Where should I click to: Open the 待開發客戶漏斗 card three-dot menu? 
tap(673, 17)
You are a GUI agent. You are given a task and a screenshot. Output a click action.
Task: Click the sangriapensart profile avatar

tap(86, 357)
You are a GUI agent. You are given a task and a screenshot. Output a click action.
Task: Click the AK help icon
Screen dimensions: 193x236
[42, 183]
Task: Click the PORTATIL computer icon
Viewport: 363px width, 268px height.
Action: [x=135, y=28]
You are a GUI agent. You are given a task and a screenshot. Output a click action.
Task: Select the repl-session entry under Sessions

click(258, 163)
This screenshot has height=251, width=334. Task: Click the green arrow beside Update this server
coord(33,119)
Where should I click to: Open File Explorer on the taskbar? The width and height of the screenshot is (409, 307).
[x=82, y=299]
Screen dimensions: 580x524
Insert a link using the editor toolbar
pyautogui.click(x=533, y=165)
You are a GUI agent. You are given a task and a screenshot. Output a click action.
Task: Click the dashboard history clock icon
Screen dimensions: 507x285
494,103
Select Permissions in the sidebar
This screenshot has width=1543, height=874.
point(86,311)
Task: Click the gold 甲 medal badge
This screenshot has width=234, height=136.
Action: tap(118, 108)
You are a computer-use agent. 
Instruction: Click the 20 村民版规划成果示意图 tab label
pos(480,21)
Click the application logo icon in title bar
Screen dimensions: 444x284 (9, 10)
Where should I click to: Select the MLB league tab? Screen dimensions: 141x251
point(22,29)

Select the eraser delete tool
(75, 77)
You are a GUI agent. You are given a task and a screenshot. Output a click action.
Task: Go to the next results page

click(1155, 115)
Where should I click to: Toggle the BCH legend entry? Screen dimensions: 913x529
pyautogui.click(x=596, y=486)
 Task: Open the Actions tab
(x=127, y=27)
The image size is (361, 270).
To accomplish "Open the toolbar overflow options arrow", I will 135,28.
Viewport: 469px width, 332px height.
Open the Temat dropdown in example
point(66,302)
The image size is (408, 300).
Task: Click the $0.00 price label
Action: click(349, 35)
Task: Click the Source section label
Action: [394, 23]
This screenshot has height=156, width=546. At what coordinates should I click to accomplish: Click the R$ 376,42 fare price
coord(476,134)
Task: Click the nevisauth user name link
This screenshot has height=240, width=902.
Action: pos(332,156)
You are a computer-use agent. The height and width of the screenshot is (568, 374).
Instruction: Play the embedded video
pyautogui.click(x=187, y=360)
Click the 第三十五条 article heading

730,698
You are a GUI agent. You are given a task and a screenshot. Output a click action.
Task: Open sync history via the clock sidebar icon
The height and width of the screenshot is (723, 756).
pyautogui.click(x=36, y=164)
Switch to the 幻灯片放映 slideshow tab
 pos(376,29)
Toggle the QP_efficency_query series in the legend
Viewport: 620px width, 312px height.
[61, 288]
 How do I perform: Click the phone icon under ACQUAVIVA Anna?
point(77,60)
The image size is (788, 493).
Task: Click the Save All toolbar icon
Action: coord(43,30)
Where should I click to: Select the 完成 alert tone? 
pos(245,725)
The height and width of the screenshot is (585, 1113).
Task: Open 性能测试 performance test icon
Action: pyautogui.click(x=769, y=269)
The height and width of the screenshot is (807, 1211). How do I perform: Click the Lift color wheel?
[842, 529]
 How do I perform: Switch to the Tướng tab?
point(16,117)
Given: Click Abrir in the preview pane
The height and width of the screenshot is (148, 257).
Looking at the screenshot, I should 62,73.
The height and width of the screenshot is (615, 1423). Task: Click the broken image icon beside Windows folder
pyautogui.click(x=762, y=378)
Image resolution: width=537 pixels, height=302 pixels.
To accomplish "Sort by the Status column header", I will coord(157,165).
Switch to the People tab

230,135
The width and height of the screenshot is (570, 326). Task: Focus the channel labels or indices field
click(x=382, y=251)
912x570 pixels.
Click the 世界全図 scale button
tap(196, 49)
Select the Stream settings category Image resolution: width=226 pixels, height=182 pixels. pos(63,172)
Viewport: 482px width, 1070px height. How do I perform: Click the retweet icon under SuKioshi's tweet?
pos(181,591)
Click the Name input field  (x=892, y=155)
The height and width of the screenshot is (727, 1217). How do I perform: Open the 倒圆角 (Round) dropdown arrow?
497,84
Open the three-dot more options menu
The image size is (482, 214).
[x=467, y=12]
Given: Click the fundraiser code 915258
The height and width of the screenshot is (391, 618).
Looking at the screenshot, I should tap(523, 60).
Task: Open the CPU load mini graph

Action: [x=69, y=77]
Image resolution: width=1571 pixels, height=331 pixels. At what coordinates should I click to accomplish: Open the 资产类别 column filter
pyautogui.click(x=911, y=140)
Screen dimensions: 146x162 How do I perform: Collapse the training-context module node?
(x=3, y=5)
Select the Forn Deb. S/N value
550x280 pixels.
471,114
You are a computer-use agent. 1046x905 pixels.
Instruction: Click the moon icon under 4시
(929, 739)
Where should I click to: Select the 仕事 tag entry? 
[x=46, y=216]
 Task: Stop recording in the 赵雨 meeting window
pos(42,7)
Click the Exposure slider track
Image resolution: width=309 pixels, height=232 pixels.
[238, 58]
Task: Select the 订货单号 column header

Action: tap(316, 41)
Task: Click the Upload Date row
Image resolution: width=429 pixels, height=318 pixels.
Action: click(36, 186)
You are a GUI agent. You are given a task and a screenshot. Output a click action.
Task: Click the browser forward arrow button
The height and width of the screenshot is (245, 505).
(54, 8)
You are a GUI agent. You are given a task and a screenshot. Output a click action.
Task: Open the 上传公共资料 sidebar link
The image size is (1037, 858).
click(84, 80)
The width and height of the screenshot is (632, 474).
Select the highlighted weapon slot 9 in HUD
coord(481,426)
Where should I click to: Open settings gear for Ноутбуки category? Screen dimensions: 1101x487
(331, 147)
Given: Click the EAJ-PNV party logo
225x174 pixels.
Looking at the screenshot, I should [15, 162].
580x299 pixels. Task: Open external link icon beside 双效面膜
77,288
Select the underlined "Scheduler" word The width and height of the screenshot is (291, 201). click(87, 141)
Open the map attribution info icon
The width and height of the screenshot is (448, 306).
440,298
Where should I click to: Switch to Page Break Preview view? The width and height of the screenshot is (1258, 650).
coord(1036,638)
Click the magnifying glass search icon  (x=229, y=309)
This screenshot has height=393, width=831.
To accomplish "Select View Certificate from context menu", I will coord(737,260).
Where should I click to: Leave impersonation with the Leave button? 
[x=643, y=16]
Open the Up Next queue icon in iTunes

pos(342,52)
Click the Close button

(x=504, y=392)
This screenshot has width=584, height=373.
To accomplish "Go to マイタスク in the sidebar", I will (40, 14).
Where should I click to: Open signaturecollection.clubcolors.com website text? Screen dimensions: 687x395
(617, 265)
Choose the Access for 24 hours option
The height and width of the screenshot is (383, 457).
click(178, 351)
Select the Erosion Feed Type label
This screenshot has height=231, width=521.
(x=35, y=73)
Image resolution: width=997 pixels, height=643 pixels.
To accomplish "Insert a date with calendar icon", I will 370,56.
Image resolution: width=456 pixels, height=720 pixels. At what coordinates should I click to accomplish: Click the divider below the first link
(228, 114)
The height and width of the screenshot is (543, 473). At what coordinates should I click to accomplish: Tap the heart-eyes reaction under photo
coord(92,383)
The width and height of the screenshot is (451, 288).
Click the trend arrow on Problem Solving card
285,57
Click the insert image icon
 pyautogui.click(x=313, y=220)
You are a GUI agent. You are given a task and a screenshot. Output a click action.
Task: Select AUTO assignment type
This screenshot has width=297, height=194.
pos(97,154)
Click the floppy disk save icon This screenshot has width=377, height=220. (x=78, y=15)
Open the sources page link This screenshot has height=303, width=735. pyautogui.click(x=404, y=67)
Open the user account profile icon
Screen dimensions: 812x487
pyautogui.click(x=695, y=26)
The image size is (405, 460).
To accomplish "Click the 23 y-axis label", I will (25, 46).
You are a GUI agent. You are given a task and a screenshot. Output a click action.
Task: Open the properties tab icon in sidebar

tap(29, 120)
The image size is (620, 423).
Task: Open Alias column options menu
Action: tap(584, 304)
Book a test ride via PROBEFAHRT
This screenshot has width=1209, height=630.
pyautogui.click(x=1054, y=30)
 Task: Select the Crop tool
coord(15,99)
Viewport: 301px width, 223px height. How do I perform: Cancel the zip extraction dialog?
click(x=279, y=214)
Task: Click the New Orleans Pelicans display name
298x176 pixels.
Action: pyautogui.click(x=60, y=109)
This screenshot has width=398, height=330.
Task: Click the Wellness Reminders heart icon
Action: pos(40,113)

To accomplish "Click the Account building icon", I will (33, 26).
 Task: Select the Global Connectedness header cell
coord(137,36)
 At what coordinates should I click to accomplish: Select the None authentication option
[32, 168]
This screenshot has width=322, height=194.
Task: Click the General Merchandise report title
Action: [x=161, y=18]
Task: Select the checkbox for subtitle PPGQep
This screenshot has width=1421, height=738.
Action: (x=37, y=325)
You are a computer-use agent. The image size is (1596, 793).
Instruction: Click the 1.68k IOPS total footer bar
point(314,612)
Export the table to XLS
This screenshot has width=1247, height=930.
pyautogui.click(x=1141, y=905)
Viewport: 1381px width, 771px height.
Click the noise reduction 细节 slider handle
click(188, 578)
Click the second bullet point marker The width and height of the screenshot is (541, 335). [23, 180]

+ + + + + + +

What the task asks. The required answer is the run of lines above, starting at the line with "Where should I click to: Select the MLB" and ending at the line with "Task: Click the nevisauth user name link", reproduced exactly with both ends.

Written answer.
Where should I click to: Select the MLB league tab? Screen dimensions: 141x251
point(22,29)

Select the eraser delete tool
(75, 77)
You are a GUI agent. You are given a task and a screenshot. Output a click action.
Task: Go to the next results page

click(1155, 115)
Where should I click to: Toggle the BCH legend entry? Screen dimensions: 913x529
pyautogui.click(x=596, y=486)
 Task: Open the Actions tab
(x=127, y=27)
The image size is (361, 270).
To accomplish "Open the toolbar overflow options arrow", I will 135,28.
Viewport: 469px width, 332px height.
Open the Temat dropdown in example
point(66,302)
The image size is (408, 300).
Task: Click the $0.00 price label
Action: click(349, 35)
Task: Click the Source section label
Action: [394, 23]
This screenshot has height=156, width=546. At what coordinates should I click to accomplish: Click the R$ 376,42 fare price
coord(476,134)
Task: Click the nevisauth user name link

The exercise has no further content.